Design, synthesis and biological evaluation of novel podophyllotoxin derivatives as tubulin-targeting anticancer agents

Abstract

Context

Podophyllotoxin (PPT) derivatives, used in cancer therapy, require development toward enhanced efficacy and reduced toxicity.

Objective

This study synthesizes PPT derivatives to assess their anticancer activities.

Materials and methods

Compounds E1-E16 antiproliferative activity was tested against four human cancer cell lines (H446, MCF-7, HeLa, A549) and two normal cell lines (L02, BEAS-2B) using the CCK-8 assay. The effects of compound E5 on A549 cell growth were evaluated through molecular docking, in vitro assays (flow cytometry, wound healing, Transwell, colony formation, Western blot), and in vivo tests in female BALB/c nude mice treated with E5 (2 and 4 mg/kg). E5 (4 mg/kg) significantly reduced xenograft tumor growth compared to the DMSO control group.

Results

Among the 16 PPT derivatives tested for cytotoxicity, E5 exhibited potent effects against A549 cells (IC₅₀: 0.35 ± 0.13 µM) and exceeded the reference drugs PPT and etoposide to inhibit the growth of xenograft tumours. E5-induced cell cycle arrest in the S and G2/M phases accelerated tubulin depolymerization and triggered apoptosis and mitochondrial depolarization while regulating the expression of apoptosis-related proteins and effectively inhibited cell migration and invasion, suggesting a potential to limit metastasis. Molecular docking showed binding of E5 to tubulin at the colchicine site and to Akt, with a consequent down-regulation of PI3K/Akt pathway proteins.

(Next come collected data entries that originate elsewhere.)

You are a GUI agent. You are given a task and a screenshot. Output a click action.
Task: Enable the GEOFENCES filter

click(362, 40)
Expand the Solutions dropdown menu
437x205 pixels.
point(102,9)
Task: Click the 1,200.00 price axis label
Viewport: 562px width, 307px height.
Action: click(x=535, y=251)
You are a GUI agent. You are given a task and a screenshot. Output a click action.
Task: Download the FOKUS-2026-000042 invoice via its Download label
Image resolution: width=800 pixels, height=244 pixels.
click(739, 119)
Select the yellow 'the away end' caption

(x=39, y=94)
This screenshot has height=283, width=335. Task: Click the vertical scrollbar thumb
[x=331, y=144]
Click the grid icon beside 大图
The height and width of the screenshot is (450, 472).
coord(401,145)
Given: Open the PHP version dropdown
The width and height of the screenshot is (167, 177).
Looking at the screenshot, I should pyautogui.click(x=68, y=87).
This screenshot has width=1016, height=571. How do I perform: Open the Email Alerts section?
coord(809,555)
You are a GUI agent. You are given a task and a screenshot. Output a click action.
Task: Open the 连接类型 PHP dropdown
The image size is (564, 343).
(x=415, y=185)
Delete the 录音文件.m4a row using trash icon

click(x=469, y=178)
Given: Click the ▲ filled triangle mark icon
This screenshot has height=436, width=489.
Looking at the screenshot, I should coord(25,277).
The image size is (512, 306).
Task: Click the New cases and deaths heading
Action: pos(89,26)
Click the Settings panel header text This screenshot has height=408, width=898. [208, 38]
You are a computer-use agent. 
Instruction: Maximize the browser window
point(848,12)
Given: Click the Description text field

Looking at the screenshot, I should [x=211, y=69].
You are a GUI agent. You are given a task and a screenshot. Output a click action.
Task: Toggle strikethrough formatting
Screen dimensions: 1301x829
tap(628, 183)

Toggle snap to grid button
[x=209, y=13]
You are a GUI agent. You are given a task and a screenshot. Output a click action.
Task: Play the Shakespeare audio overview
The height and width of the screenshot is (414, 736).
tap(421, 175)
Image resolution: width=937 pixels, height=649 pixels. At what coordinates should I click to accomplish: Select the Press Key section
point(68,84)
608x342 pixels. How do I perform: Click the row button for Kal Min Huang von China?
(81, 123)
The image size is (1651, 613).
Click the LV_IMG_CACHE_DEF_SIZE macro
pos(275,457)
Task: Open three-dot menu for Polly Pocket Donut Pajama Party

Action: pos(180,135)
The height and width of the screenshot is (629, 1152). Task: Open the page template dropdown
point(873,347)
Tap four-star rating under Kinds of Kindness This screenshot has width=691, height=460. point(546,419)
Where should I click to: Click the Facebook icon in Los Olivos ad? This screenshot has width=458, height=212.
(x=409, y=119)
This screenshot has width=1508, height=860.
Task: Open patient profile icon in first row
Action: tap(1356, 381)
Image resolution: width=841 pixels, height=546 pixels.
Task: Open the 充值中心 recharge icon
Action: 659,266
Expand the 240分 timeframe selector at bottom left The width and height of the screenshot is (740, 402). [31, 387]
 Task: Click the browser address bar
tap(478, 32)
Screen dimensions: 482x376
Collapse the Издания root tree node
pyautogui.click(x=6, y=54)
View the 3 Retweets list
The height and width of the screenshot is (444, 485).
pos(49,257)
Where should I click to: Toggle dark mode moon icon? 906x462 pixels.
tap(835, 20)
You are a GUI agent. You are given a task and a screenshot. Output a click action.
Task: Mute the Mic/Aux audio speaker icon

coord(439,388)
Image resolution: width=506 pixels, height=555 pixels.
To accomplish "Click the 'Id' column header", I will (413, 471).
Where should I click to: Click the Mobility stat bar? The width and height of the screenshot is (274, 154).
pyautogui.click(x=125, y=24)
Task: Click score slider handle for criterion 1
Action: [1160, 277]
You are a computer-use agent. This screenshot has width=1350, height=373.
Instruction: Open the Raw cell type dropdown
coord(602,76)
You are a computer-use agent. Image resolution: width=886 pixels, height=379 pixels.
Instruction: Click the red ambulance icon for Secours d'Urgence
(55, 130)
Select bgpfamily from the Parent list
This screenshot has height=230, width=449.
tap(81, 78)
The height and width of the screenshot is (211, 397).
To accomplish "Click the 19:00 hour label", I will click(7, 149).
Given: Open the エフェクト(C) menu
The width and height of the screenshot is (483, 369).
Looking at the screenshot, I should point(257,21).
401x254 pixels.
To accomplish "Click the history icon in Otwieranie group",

Discussion and conclusions

This research lays the groundwork for advancing cancer treatment through developing and using PPT derivatives. The encouraging results associated with E5 call for extended research and clinical validation, leading to novel and more effective cancer therapies.

Keywords:

• Tubulin
• apoptosis
• lung adenocarcinoma epithelial
• PI3K/akt signalling pathway
• compound synthesis

Disclosure statement

No potential conflict of interest was reported by the author(s).

Data availability statement

Data supporting the findings of this study are available from the corresponding author upon reasonable request.

Additional information

Funding

WS gratefully acknowledges financial support from various sources, including the Program for Taishan Scholar Project of Shandong Province (No. tsqn201812159), the Natural Science Foundation of Shandong Province (No. ZR2020MH375), the Scientific Research Foundation of Shandong Medical Association (No. YXH2021ZX001), Traditional Chinese Medicine Science and Technology Development Plan of Shandong Province (2019-0747), the Projects of medical and health technology development program in Shandong province (No. 202113050502), the Key R&D Program of Jining (No. 2022YXNS148, No. 2022YXNS118, No. 2023YXNS037), and the Doctoral Fund of Jining NO.1 People′s Hospital (NO. 2021-BS-008).